The entries below are to be written out exactly, with no images included.
BEGIN
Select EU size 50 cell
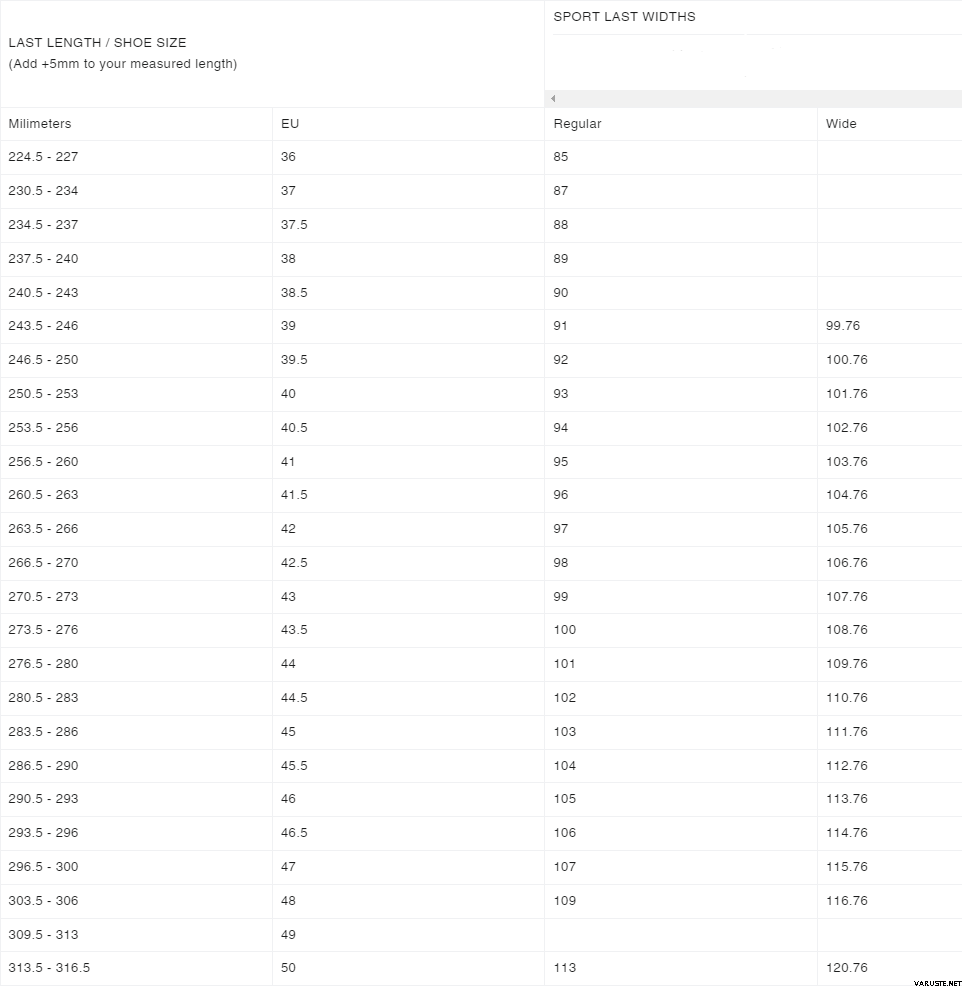 [x=288, y=968]
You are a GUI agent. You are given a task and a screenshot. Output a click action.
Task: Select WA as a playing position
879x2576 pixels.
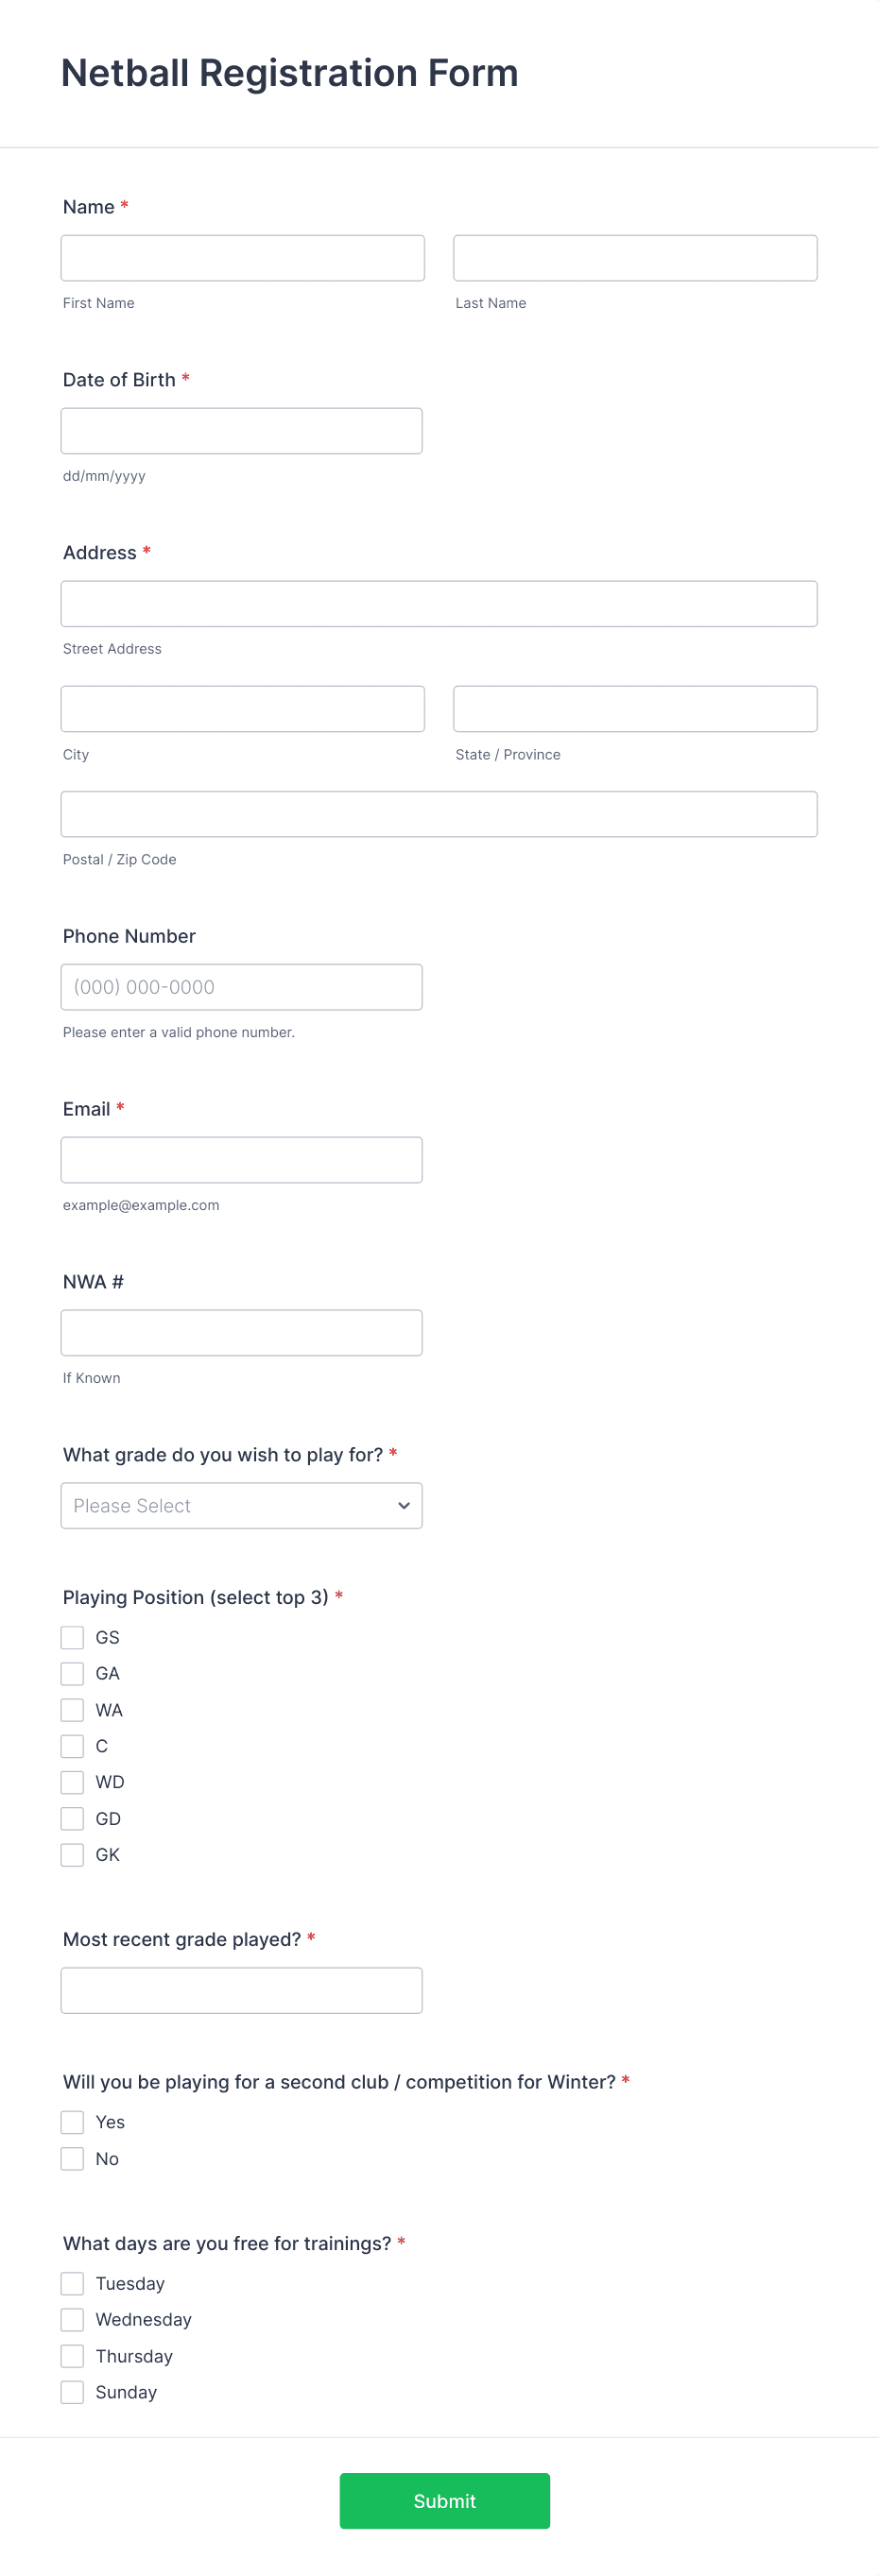(x=71, y=1709)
END
COMPLETED EXERCISE
Select EU size 50 cell
 [x=288, y=968]
You are a GUI agent. You are given a task and a screenshot. Output a click action.
Task: Select WA as a playing position
879x2576 pixels.
(x=71, y=1709)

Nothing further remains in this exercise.